Work order: Look through the entries and count each line that includes the string "toolbar". Reply with the number alone.

Provided data:
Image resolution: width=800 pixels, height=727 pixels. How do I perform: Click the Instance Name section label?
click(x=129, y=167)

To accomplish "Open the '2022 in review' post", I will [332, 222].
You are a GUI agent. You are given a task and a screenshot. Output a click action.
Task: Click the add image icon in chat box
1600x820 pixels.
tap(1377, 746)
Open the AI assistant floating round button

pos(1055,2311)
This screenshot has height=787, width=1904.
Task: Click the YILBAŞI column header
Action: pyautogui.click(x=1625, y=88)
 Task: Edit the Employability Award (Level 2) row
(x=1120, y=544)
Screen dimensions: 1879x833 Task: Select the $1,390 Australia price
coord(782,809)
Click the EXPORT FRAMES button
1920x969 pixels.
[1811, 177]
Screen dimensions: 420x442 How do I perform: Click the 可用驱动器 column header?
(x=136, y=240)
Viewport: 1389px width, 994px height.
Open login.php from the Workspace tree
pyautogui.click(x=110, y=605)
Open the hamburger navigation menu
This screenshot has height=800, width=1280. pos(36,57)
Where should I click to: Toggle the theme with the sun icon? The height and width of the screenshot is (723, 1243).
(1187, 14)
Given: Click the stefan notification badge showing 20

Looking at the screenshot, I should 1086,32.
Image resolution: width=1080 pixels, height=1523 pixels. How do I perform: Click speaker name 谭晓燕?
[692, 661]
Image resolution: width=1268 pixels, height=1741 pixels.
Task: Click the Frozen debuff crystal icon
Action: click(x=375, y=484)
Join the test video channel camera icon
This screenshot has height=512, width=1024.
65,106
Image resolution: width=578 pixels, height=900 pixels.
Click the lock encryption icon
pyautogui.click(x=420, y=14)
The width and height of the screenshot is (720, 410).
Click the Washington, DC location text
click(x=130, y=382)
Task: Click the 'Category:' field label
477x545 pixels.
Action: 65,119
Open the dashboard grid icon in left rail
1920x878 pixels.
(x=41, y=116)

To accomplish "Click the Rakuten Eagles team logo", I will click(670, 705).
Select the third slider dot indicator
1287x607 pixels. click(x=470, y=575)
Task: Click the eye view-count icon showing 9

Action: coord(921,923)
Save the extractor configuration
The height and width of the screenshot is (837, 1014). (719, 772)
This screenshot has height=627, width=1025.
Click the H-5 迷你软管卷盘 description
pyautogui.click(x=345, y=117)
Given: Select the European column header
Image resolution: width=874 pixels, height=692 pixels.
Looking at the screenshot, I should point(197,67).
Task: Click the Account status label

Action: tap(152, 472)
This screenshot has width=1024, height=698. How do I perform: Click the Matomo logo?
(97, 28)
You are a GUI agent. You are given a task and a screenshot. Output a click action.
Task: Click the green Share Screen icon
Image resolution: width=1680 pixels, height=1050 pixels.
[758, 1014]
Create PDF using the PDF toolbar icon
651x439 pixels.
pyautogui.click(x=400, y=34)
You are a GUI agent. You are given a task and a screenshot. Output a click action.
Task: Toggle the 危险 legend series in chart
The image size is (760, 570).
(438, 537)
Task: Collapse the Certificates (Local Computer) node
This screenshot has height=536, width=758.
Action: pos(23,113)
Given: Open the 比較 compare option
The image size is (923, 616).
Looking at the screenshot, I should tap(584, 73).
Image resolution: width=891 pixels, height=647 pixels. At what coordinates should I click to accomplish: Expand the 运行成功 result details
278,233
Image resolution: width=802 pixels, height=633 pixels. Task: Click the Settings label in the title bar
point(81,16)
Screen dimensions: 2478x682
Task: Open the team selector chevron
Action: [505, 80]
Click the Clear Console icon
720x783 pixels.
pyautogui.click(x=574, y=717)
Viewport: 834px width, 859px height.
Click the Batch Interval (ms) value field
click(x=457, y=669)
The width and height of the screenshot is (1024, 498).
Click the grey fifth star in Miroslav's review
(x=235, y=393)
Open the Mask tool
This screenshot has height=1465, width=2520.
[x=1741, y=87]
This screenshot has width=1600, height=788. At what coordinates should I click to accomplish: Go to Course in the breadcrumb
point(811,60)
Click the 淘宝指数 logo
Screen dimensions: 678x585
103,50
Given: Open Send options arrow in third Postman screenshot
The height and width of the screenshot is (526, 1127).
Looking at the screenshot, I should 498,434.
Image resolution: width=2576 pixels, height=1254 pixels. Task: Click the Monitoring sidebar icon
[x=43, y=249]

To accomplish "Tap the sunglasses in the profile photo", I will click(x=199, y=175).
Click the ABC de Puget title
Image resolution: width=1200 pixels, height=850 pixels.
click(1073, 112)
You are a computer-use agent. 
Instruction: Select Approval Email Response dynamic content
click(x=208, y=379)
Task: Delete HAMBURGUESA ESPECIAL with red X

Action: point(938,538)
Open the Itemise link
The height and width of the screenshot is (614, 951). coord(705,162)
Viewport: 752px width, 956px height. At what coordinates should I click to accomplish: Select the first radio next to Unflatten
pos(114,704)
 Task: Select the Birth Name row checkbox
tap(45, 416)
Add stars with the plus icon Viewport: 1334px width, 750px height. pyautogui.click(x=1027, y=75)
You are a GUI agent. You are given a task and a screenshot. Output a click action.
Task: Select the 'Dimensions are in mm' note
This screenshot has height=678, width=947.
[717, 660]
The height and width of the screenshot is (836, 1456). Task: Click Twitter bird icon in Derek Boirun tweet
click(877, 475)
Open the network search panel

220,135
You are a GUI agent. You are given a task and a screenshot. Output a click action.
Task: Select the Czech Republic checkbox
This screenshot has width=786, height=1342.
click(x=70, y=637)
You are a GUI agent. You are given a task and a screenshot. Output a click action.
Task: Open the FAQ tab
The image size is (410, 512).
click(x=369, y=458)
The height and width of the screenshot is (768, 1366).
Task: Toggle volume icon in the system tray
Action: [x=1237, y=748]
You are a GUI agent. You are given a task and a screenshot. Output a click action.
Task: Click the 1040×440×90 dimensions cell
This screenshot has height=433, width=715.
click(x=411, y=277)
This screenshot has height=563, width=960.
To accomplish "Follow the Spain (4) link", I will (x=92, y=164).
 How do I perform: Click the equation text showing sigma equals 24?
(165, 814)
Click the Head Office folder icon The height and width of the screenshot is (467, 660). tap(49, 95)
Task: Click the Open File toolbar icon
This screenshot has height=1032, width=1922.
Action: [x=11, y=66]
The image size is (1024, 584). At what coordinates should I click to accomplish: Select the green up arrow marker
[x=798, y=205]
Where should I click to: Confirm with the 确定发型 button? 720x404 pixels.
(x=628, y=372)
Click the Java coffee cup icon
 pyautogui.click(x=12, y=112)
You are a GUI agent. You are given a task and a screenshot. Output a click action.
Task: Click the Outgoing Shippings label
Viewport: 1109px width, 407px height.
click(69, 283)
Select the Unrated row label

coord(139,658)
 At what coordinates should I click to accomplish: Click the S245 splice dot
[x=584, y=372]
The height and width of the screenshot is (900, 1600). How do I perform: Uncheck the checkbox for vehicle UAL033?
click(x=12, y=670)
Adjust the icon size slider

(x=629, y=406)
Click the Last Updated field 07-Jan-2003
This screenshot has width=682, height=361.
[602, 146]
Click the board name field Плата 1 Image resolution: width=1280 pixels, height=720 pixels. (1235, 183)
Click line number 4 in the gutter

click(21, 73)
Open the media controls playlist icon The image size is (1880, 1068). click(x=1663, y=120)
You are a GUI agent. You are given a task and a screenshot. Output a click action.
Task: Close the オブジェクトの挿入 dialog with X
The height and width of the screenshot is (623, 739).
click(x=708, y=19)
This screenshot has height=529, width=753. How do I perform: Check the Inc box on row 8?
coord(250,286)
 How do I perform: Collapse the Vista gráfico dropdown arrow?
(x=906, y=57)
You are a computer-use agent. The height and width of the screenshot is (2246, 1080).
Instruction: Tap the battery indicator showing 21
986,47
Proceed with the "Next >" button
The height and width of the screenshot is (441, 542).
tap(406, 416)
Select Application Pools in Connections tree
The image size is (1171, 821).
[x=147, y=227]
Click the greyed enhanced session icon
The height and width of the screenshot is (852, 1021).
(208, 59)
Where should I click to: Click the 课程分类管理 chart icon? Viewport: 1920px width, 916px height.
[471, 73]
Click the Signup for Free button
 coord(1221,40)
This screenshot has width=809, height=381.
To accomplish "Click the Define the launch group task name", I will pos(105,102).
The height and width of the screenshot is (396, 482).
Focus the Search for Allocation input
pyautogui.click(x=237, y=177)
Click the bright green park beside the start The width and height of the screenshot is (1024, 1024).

Answer below: 2